Het derde onderdeel richt zich tevergeefs tegen een feitelijke vaststelling in de bestreden beschikking welke in het licht van de gedingstukken - in het bijzonder in het licht van hetgeen als verklaring van de vrouw is opgenomen in het proces-verbaal van 's Hofs terechtzitting van 24 februari 1982 - niet onbegrijpelijk is.

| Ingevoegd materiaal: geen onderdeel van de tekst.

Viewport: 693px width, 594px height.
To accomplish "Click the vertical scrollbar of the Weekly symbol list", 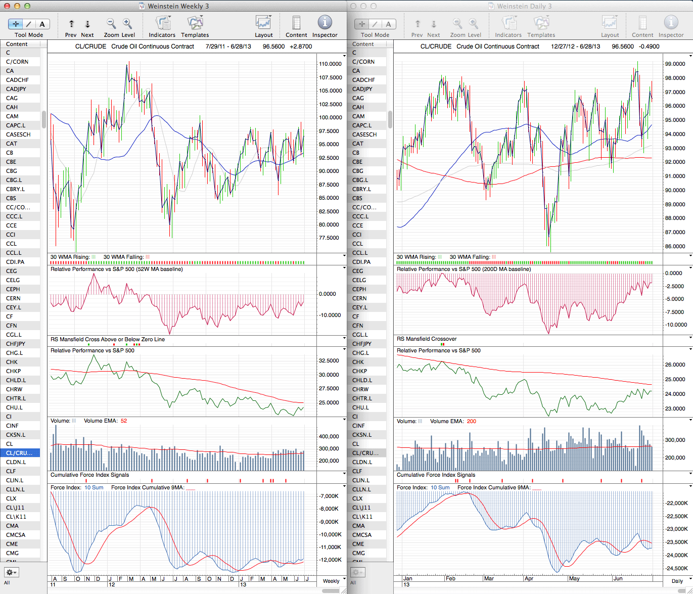I will pyautogui.click(x=44, y=119).
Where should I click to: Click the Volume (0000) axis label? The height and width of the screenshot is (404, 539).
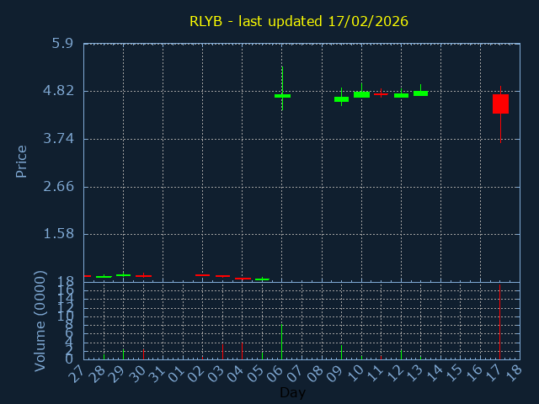pos(40,321)
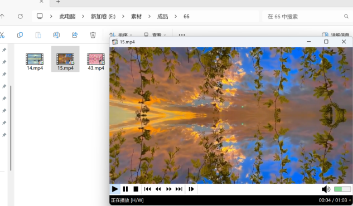This screenshot has width=353, height=206.
Task: Click the Share icon in toolbar
Action: [75, 35]
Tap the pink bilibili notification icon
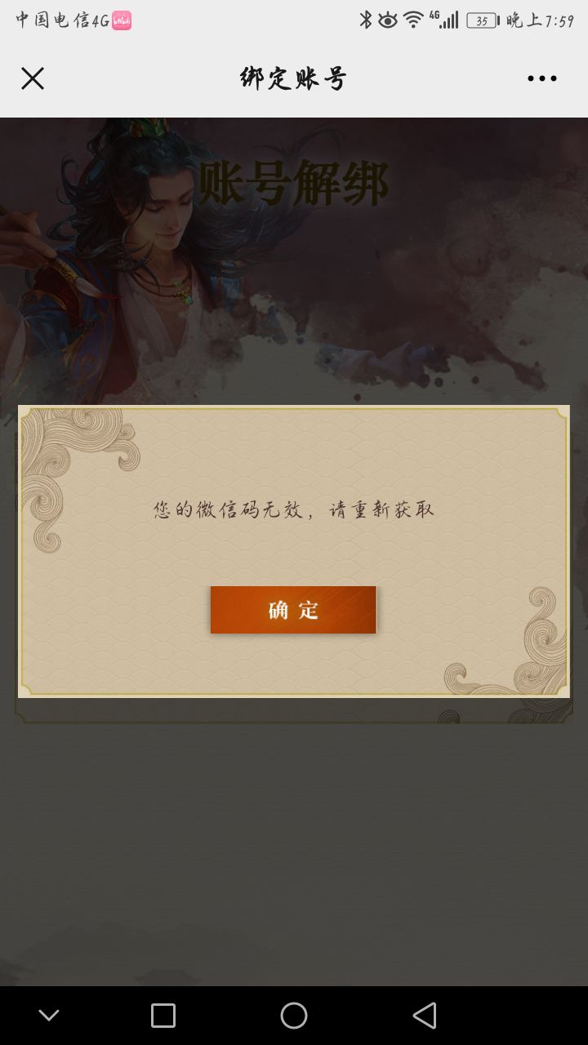The image size is (588, 1045). [122, 20]
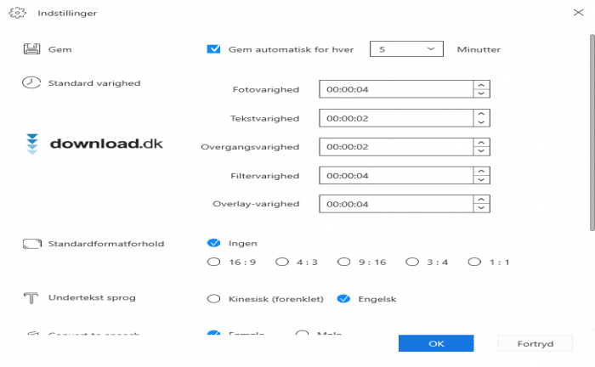Click the clock icon for Standard varighed

(31, 82)
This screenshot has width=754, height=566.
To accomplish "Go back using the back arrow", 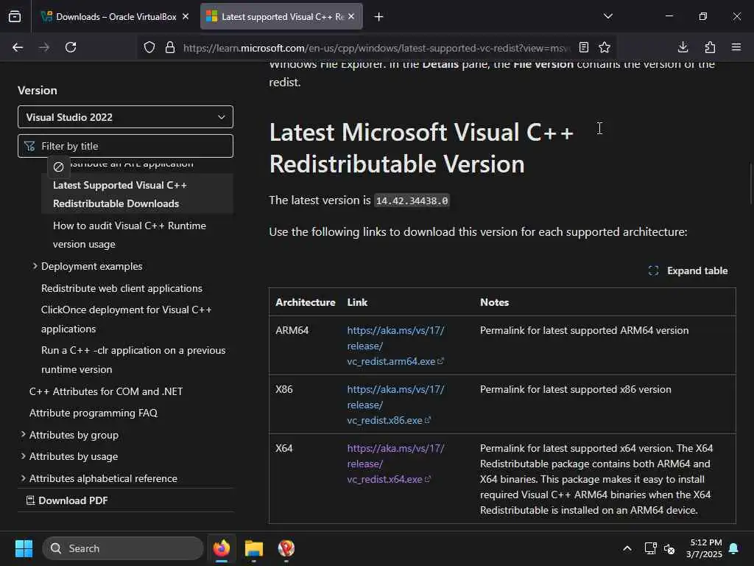I will click(18, 47).
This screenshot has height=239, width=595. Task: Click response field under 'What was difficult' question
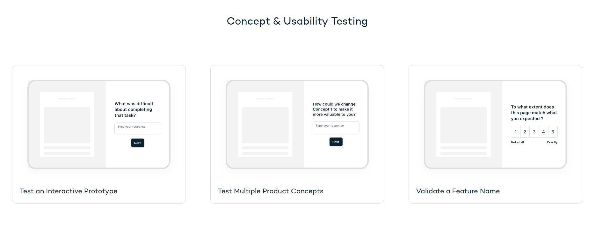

De gegrondbevinding van het tweede en vierde onderdeel moet leiden tot vernietiging van 's Hofs beschikking en verwijzing, in verband waarmee het eerste onderdeel geen bespreking behoeft.
De Hoge Raad:
vernietigt de beschikking van het Hof te Amsterdam van 31 maart 1982;
verwijst de zaak ter verdere behandeling en beslissing naar het Hof te 's-Gravenhage;
compenseert de kosten van het geding in cassatie aldus dat elk der partijen de eigen kosten draagt;
verleent de vrouw vergunning om in cassatie kosteloos te procederen.
Deze beschikking is gewezen door de vice-president Drion als voorzitter, en de raadsheren Haardt, Martens, Van den Blink en Verburgh, en in het openbaar uitgesproken door de vice-president Ras op 4 februari 1983.